Quite often someone, in casual conversation, will ask me what was the biggest or most exciting story I ever worked on as a newspaperman, I have a standard answer—the first one.
That may be true for lots of journalists, but in this case my first story was a really big one, and it happened 25 years ago tomorrow, the day I started work for this newspaper.
I had been working at Armco for two years when times got hard. Not as tough as they are right now, but bad enough that the open hearth where I clerked was cut back by half. I scouted around for something to do during a layoff and found three openings—all filling vacancies created by pregnancies.
I took a reportorial job at this paper and was asked to come in on Friday, but asked to wait until Monday, March 3, a new month and new week. Meanwhile, Wanda, our year-old Susan and I started motoring up Big Sandy, en route to her folks’ house in Harlan County.

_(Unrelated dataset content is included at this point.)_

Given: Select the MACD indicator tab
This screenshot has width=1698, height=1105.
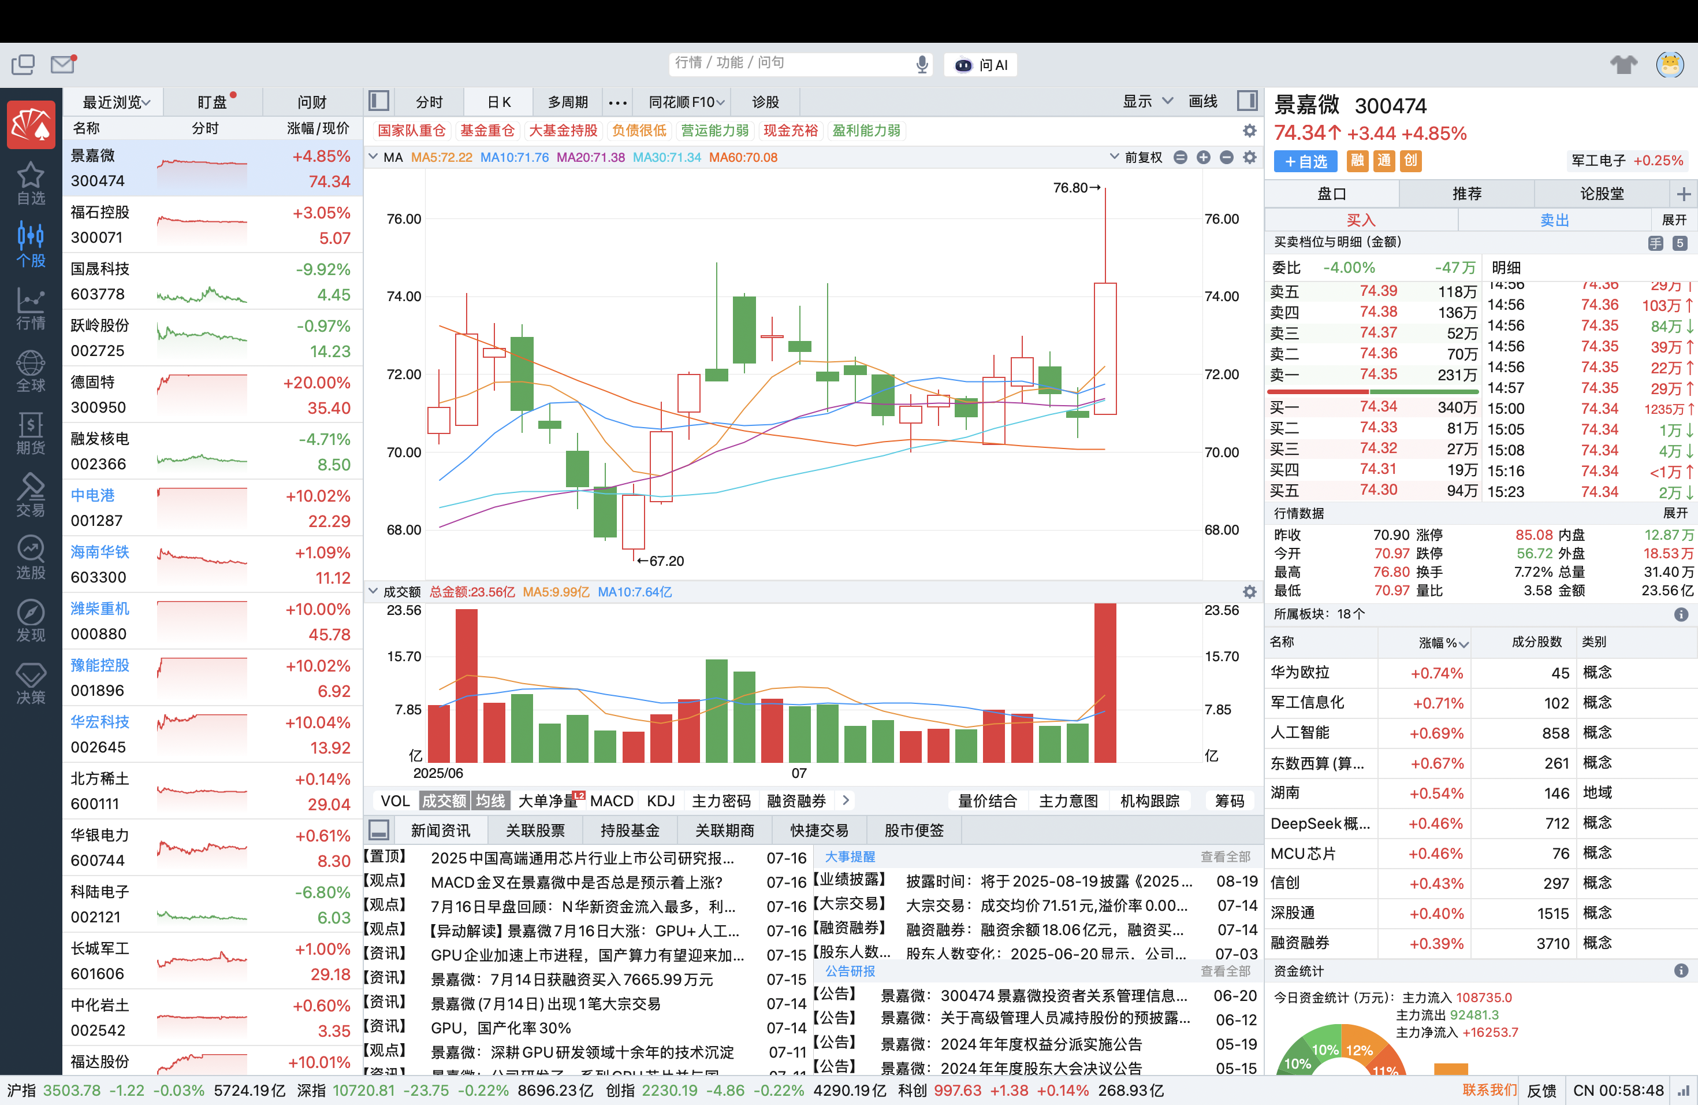Looking at the screenshot, I should tap(611, 801).
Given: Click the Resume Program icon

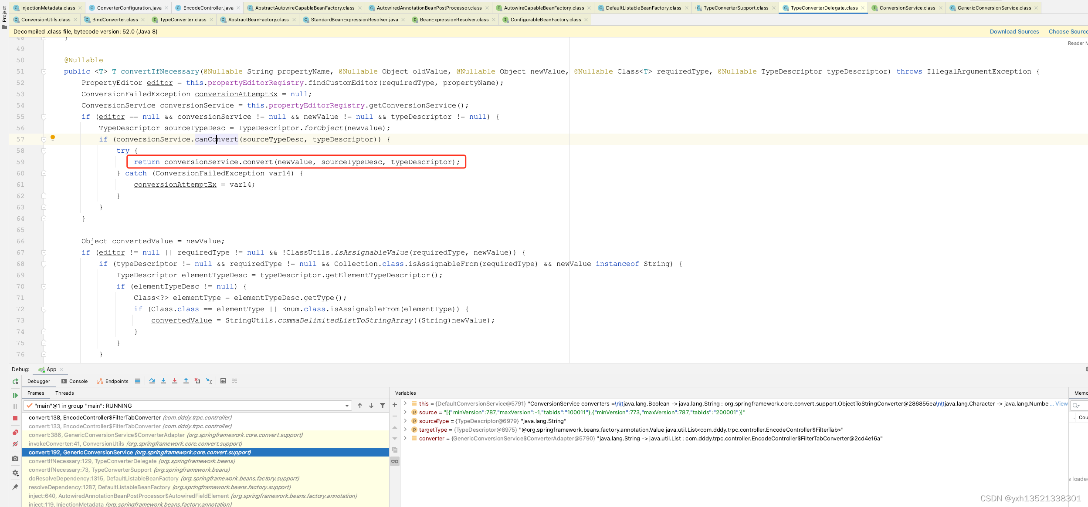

As we moved through the upper reaches of Lawrence and into Johnson, I switched on the radio to hear organ music. The funeral atmosphere of the station was pervading, and I told Wanda something was wrong somewhere.
We soon learned a Floyd County school bus had been in an accident striking a wrecker and going into the Big Sandy upstream from Prestonsburg. In that terrible scene, 26 children and the driver were drowned.
Because I had a year-old child with me, and because I knew nothing of the techniques of interviewing, I refrained from going to the actual scene. (It was sealed off for recovery purposes.) Although we were re-routed to the west, I was able to listen on a local station’s interview of a witness, and took notes and telephoned them to this paper.
The real horror of this story came later, as parents and friends of the lost children stood on bridges until summer, waiting for bodies to surface. Some families lost as many as three children and had to post lookouts downstream to watch for them.
Less than a year later came our own tragedy here in Ashland, the Valentine’s Day Fire of 1959, and by then I was deep into personal conversation with burned victims who survived, and witness to the grisly aftermath of a hotel fire. Later, I was involved in coverage of an even larger death toll, the Marshall University Plane crash. None of these had the impact of my first story.
People in Floyd County may recall the event tomorrow, but there’s a move afoot for commemoration, so far as I know. They would like to forget about it. About the only time it is mentioned any more, up there, is when weather is marginal and some people wonder why school buses aren’t running. It is then that memories recall just how bad things could be.